In these days of extended groups and apprentice players just along for the experience, the announcement of All Blacks squads has lost a little mystique over the years. Apart from World Cup squads, that is.
Thanks to the increasingly high importance placed on the once-every-four-year jamborees by World Rugby and the competing teams and supporters, media bosses eager to cash in on the hype, and often feverish speculation on social media, they are different beasts altogether, so, at the risk of adding to the noise, prepare for a step up in intensity over the next few days before Wednesday's big reveal, and one name in particular will be intently listened for, but more on him shortly.

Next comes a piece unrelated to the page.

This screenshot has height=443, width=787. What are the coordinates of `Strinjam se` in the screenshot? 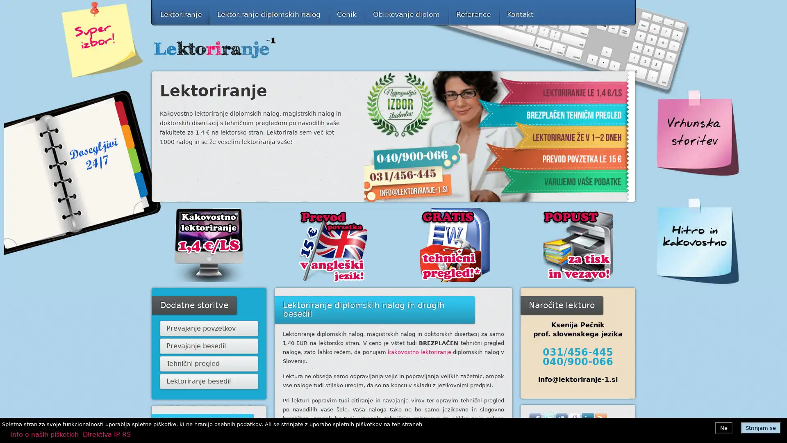 It's located at (761, 427).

Steve Hansen's squad for Japan will be announced in the All Blacks' changing room at Eden Park, the inner sanctum a left turn down the corridor when entering from the field of play. There may be a surprise of some sort among the list of 31 players, because there often is.

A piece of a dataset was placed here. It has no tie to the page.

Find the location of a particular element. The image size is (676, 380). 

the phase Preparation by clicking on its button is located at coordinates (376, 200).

Four years ago the All Blacks' squad for the World Cup in England and Wales was announced at the Beehive in Wellington amidst, among others, politicians eager to be associated with potential success and to bathe in the reflected glory of the successful 2011 tournament in New Zealand.
During the day there had been some speculation about comings and goings at Wellington airport but there was genuine surprise when Waisake Naholo's name was read out despite his ongoing recovery from a broken leg, aided, even more dramatically, by a traditional Fijian remedy based around the use of native plants.
Naholo had suffered the injury in his debut test two months earlier. Another inexperienced wing, Nehe Milner-Skudder, was also named in the squad.
In 2011, the television cameras focused on Chiefs loose forward Liam Messam walking through Auckland airport after he missed the squad for the tournament in New Zealand; his omission was a surprise for he was one of the form players in Super Rugby that year.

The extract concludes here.